Other scientists think that this process happens during the NREM stages of sleep too. It is thought that the NREM stages prepare the brain for learning new things the next day. Then as you transition into REM sleep, the hippocampus and neocortex work their magic. This is something that has divided scientists for many years. However, scientists have now come to the conclusion that it is likely that this process of storing memories happens during all stages of sleep. Perhaps the process needs all stages of sleep to be completed.
What happens if you don't get enough sleep?
Sleep is incredibly important for our health. If we don't get enough sleep our physical and mental health really does take a beating. Studies have shown that when we don't get enough sleep, we find it hard to concentrate, we work slower, and careless errors can be made. When we are over-tired, we can microsleep. This is when the brain waves slow down as if you are asleep when in fact you are awake. If you've ever 'spaced out' before, this is what is happening in your brain. Many huge disasters have happened because of over tiredness and microsleeping.

▸ ACTIVITY 1:
Answer these briefly from the sleep passage above:
(a) What are the NREM stages thought to prepare the brain for?
(b) Which two parts of the brain work their magic during REM sleep?
(c) What is it called when brain waves slow down as if you are asleep, though you are awake?
▸ ACTIVITY 2:
Quote from the sleep passage above, word for word, the stretch from "Other scientists think" through "get enough sleep?".

(Saved data entries)
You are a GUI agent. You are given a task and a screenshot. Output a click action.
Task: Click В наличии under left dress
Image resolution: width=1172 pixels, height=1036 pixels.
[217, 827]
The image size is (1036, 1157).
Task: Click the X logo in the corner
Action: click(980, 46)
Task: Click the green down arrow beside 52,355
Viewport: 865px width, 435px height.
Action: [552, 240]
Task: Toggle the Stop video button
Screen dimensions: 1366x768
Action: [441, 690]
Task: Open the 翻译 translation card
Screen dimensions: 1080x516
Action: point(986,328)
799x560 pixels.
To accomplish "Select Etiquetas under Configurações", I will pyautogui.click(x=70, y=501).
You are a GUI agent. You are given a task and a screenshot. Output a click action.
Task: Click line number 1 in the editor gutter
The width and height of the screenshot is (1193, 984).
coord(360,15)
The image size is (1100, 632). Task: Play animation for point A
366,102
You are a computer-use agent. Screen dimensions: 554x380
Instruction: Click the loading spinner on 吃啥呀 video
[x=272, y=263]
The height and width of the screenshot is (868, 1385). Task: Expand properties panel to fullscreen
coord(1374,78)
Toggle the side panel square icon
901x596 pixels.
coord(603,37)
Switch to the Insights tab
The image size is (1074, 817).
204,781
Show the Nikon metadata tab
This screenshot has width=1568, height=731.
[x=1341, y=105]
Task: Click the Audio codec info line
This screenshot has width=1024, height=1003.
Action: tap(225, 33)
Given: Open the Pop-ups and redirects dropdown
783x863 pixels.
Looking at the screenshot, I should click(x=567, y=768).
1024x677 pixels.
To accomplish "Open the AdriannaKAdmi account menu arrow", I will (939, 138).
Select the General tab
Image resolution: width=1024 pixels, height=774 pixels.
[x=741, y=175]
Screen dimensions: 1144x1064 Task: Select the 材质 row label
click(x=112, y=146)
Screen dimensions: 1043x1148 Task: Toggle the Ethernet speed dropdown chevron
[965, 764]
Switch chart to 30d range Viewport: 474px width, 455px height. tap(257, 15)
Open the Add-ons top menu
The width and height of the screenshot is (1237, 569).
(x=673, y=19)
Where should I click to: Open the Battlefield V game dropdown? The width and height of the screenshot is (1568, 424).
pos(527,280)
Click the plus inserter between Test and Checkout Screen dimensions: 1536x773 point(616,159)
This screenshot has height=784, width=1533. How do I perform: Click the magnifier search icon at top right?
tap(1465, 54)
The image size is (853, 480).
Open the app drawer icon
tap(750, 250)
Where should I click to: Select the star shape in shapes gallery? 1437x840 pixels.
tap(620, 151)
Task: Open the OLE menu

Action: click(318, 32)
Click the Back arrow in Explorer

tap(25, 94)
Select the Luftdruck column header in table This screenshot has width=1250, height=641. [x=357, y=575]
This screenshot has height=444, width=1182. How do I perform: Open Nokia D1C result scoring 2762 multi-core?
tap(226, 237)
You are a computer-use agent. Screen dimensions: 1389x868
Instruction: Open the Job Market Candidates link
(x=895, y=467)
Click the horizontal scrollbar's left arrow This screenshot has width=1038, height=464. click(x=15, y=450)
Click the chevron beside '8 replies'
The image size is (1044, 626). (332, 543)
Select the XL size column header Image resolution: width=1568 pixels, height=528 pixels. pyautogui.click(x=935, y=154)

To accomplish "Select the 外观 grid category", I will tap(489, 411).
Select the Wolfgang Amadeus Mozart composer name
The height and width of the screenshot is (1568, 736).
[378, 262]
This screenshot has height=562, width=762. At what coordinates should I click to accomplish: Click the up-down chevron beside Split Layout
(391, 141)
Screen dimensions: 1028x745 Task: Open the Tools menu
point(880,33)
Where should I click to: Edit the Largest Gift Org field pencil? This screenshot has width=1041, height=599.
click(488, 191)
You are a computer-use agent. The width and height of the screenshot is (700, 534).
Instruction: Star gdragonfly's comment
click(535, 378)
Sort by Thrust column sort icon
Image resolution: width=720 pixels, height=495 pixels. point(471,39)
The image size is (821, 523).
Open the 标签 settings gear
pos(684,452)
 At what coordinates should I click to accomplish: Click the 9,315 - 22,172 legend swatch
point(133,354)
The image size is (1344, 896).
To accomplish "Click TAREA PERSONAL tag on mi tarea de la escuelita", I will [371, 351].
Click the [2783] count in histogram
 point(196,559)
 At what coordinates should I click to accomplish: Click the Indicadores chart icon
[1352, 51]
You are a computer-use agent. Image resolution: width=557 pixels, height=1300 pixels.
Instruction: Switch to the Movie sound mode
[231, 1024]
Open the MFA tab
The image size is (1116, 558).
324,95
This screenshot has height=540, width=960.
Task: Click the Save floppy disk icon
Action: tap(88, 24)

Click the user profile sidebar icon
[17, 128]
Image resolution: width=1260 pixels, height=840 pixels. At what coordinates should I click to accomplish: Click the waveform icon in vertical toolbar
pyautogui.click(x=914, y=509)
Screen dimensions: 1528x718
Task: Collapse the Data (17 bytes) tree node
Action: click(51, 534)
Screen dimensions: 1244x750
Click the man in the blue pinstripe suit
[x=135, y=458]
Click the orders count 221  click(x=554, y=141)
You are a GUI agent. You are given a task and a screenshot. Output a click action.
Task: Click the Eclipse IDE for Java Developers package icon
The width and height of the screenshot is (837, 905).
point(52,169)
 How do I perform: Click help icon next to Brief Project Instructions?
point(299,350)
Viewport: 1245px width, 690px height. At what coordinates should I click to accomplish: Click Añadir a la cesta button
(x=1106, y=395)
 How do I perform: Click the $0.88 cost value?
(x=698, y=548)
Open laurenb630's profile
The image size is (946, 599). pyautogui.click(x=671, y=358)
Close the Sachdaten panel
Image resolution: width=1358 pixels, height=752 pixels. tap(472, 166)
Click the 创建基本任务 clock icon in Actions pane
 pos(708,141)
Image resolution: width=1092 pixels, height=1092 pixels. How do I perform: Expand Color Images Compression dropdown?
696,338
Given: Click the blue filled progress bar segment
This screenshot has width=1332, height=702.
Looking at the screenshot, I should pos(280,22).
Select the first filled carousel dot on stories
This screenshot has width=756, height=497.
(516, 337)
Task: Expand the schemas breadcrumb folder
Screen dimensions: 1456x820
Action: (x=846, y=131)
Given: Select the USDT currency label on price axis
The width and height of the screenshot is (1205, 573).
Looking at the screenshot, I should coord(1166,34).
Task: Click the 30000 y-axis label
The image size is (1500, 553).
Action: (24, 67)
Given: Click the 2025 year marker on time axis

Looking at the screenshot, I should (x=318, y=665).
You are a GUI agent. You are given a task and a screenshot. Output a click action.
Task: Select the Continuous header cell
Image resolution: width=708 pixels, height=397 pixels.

▸ RESPONSE BOX 1:
(a) Learning new things the next day.
(b) The hippocampus and the neocortex.
(c) Microsleep.

▸ RESPONSE BOX 2:
Other scientists think that this process happens during the NREM stages of sleep too. It is thought that the NREM stages prepare the brain for learning new things the next day. Then as you transition into REM sleep, the hippocampus and neocortex work their magic. This is something that has divided scientists for many years. However, scientists have now come to the conclusion that it is likely that this process of storing memories happens during all stages of sleep. Perhaps the process needs all stages of sleep to be completed.
What happens if you don't get enough sleep?